══ PASSAGE FOURNI ══
A la différence des squats d’habitations, connotés comme précaires, insalubres et lieux d’isolement, le squat artistique se révèle être à la fois une alternative en terme d’habitat mais aussi de lieu de travail pour les artistes. Alors que le squat d’habitation collectif peut générer finalement une sorte de communautarisme qui s’isole de l’extérieur, les lieux alternatifs s’inscrivent alors dans une démarche d’investissement urbain et de production de liens sociaux au sein de la structure-même mais aussi avec le monde extérieur. C’est pourquoi les collectifs d’artistes qui occupent ces lieux sont souvent impliqués dans l’événementiel des villes. Pour exemple, le collectif nantais C’est Pas Nous, dont j’ai pu en rencontrer deux artistes dans le bar Les sales gosses, participe à quelques événements proposés par la ville de Nantes. Ils sont alors contactés par la Ville. Il en est de même pour Bitche qui a déjà participé au Voyage à Nantes, et Pol’n qui est aussi amené a travaillé avec les services d’aménagement et de la culture à la tête de la ville de Nantes.
═══
# [DESCRIPTION DU PROBLÈME]
Reproduisez à l'identique l'intégralité du passage sur les squats artistiques.
══ DONNÉES AFFICHÉES ══
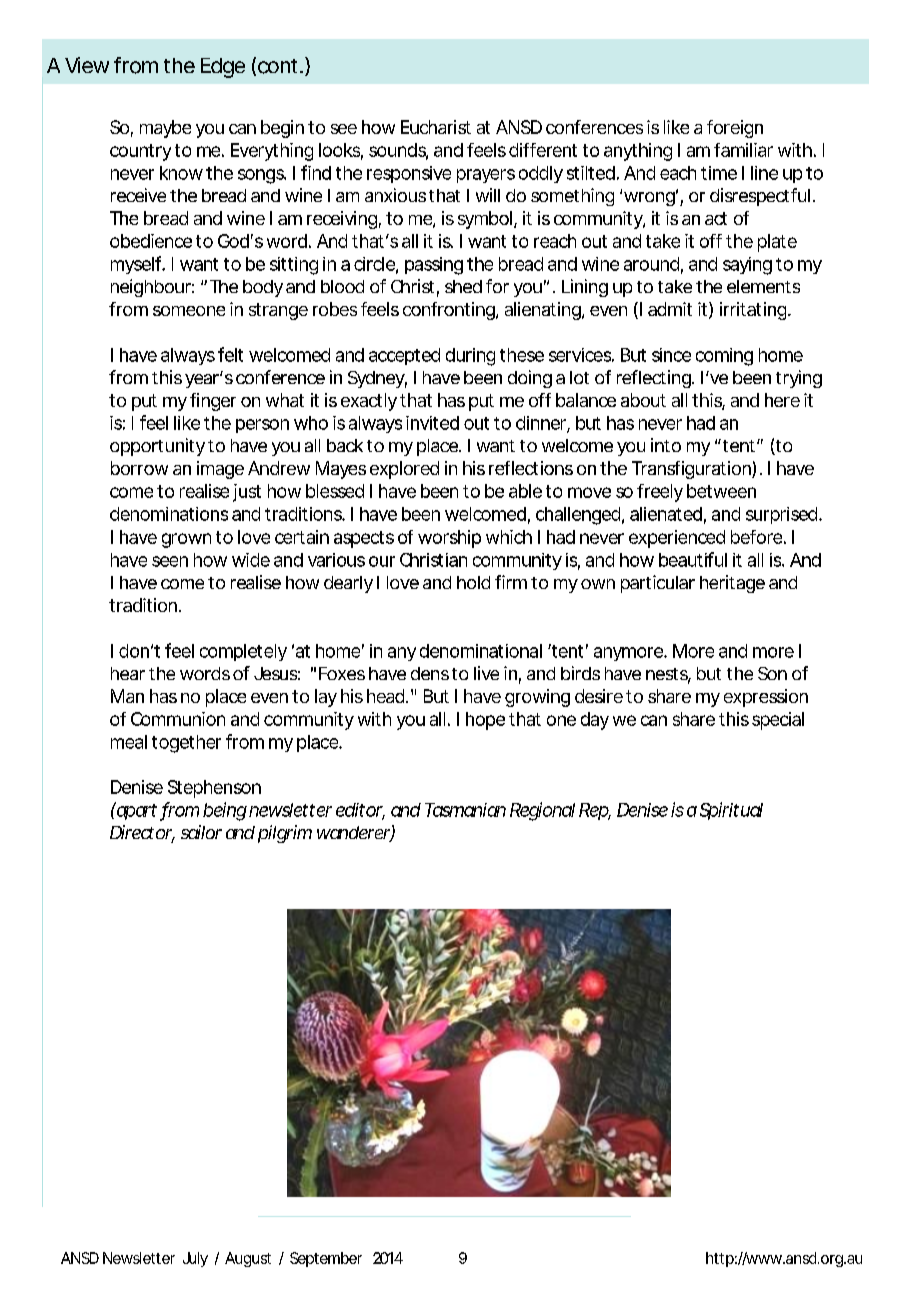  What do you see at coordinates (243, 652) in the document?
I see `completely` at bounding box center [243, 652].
═══
══ DONNÉES AFFICHÉES ══
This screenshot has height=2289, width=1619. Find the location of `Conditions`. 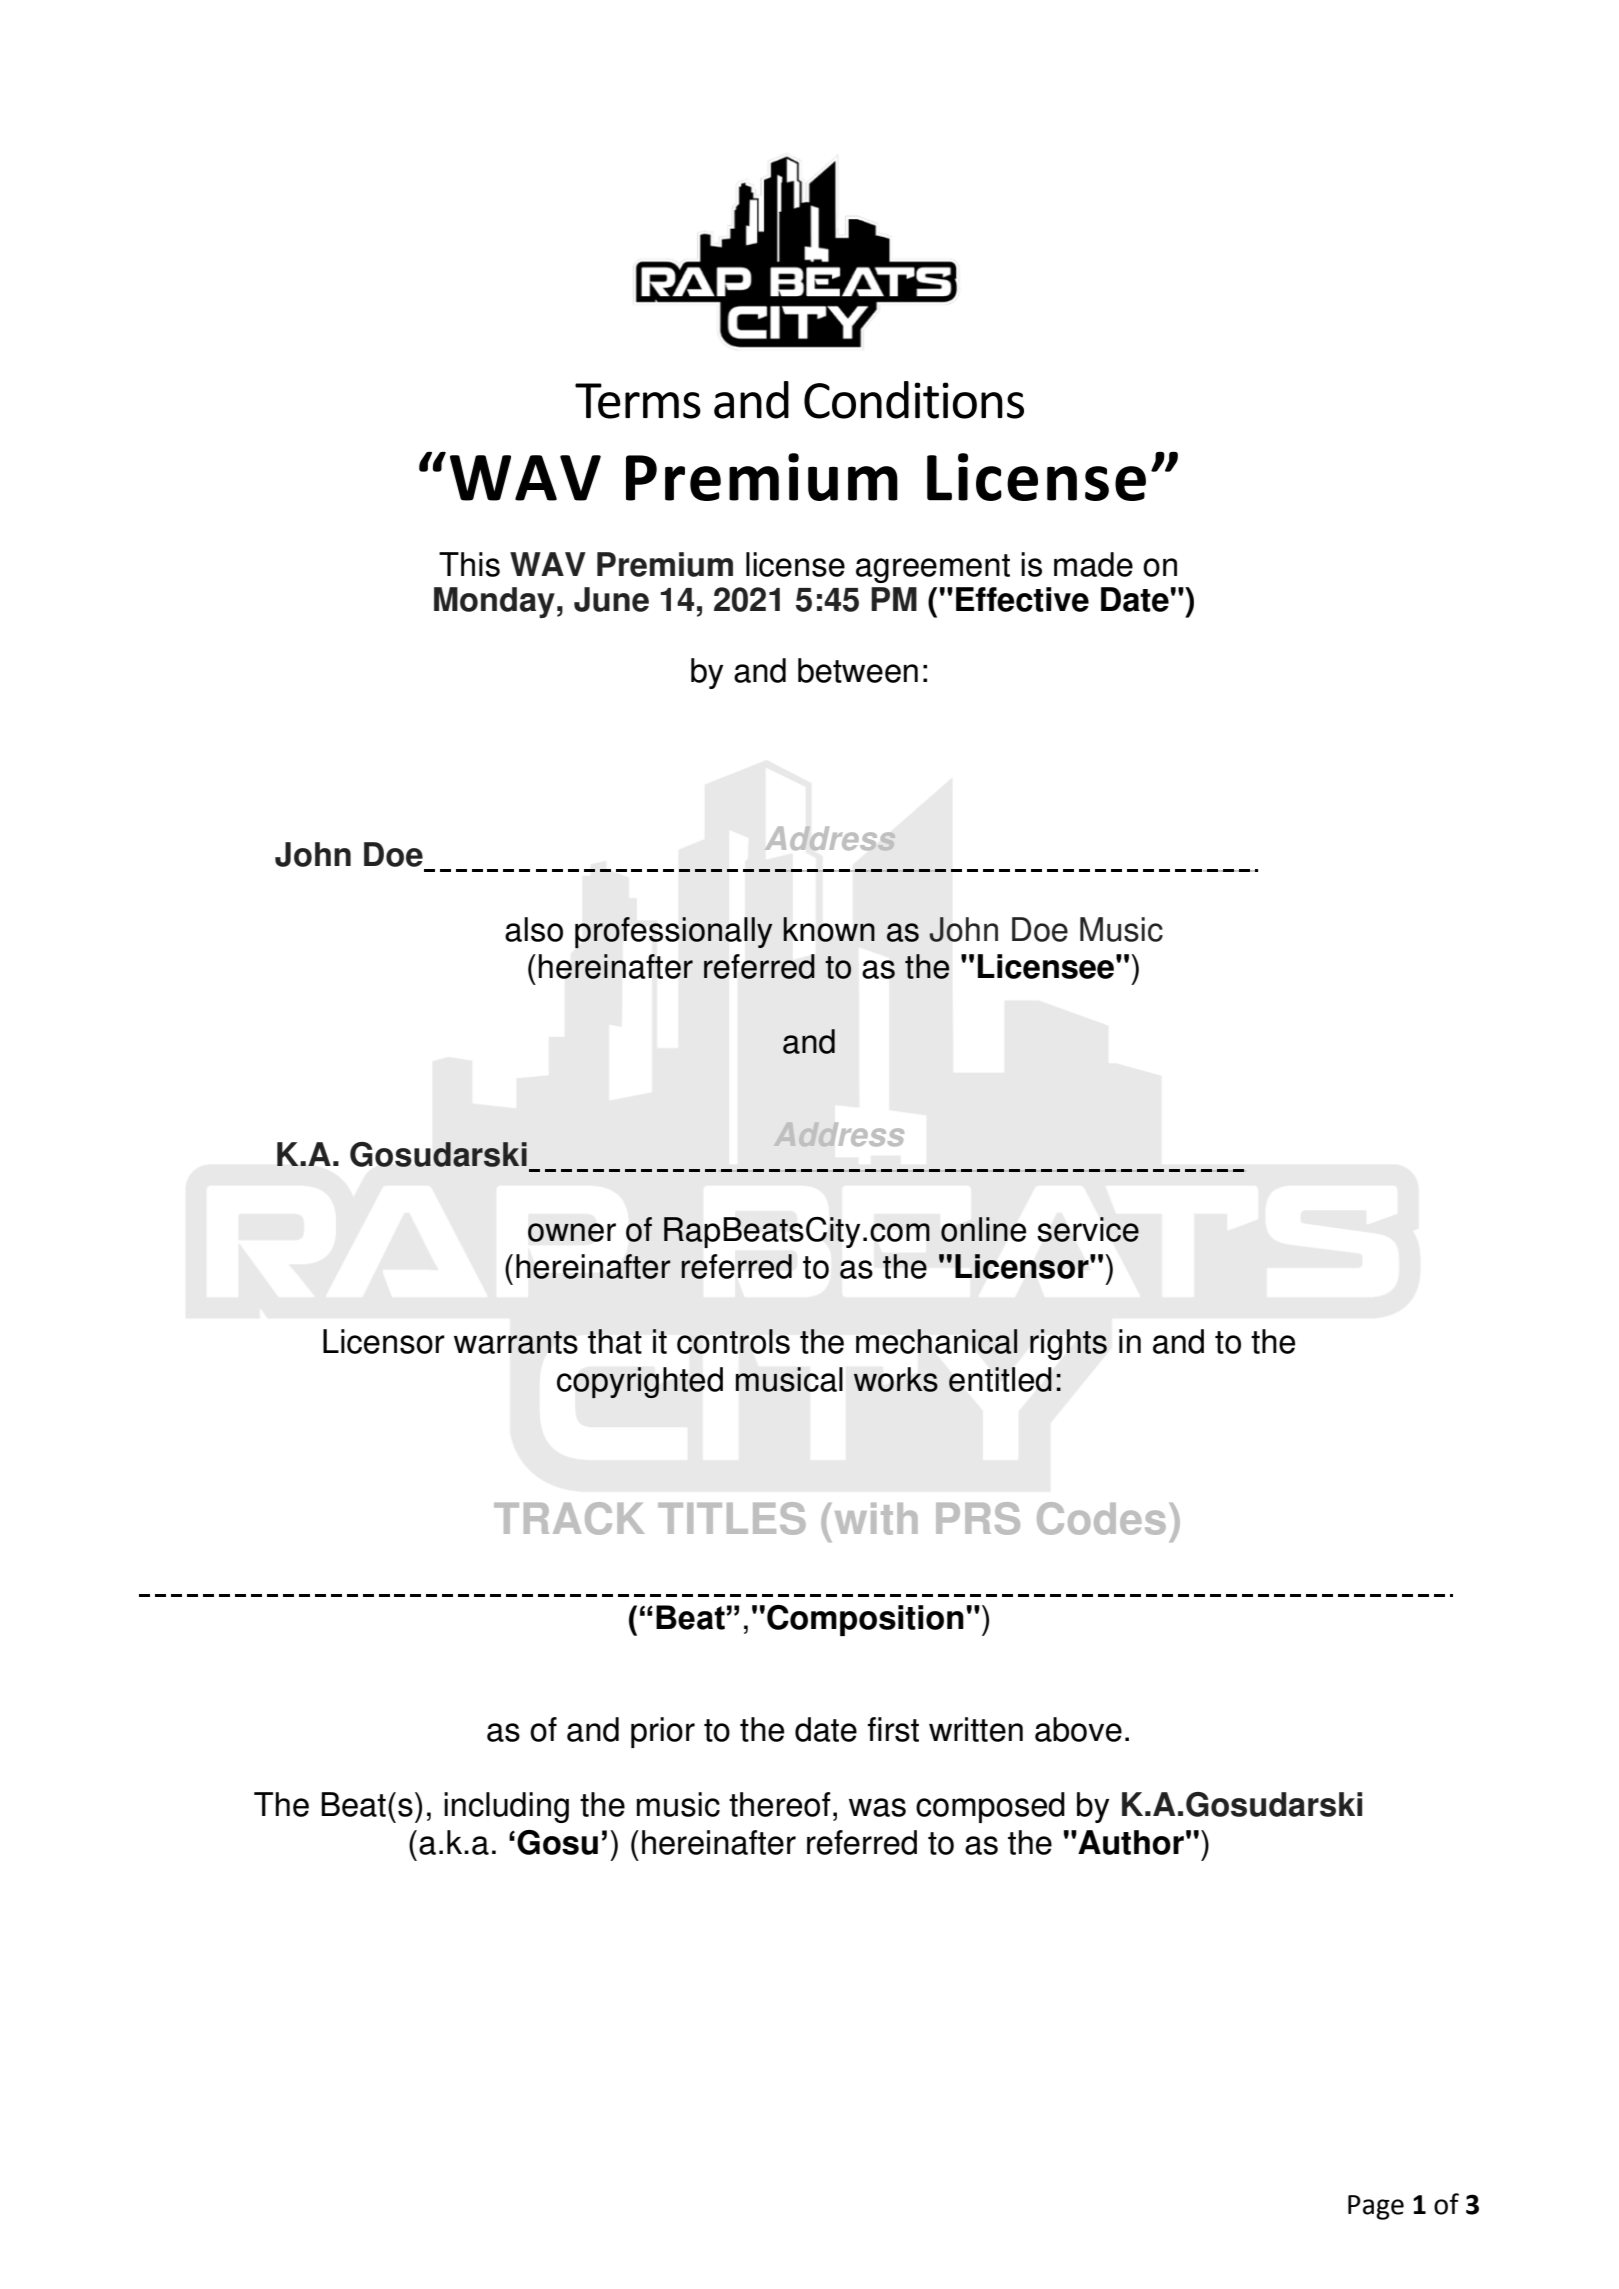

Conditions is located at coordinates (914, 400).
═══
# [SOLUTION DU PROBLÈME]
A la différence des squats d’habitations, connotés comme précaires, insalubres et lieux d’isolement, le squat artistique se révèle être à la fois une alternative en terme d’habitat mais aussi de lieu de travail pour les artistes. Alors que le squat d’habitation collectif peut générer finalement une sorte de communautarisme qui s’isole de l’extérieur, les lieux alternatifs s’inscrivent alors dans une démarche d’investissement urbain et de production de liens sociaux au sein de la structure-même mais aussi avec le monde extérieur. C’est pourquoi les collectifs d’artistes qui occupent ces lieux sont souvent impliqués dans l’événementiel des villes. Pour exemple, le collectif nantais C’est Pas Nous, dont j’ai pu en rencontrer deux artistes dans le bar Les sales gosses, participe à quelques événements proposés par la ville de Nantes. Ils sont alors contactés par la Ville. Il en est de même pour Bitche qui a déjà participé au Voyage à Nantes, et Pol’n qui est aussi amené a travaillé avec les services d’aménagement et de la culture à la tête de la ville de Nantes.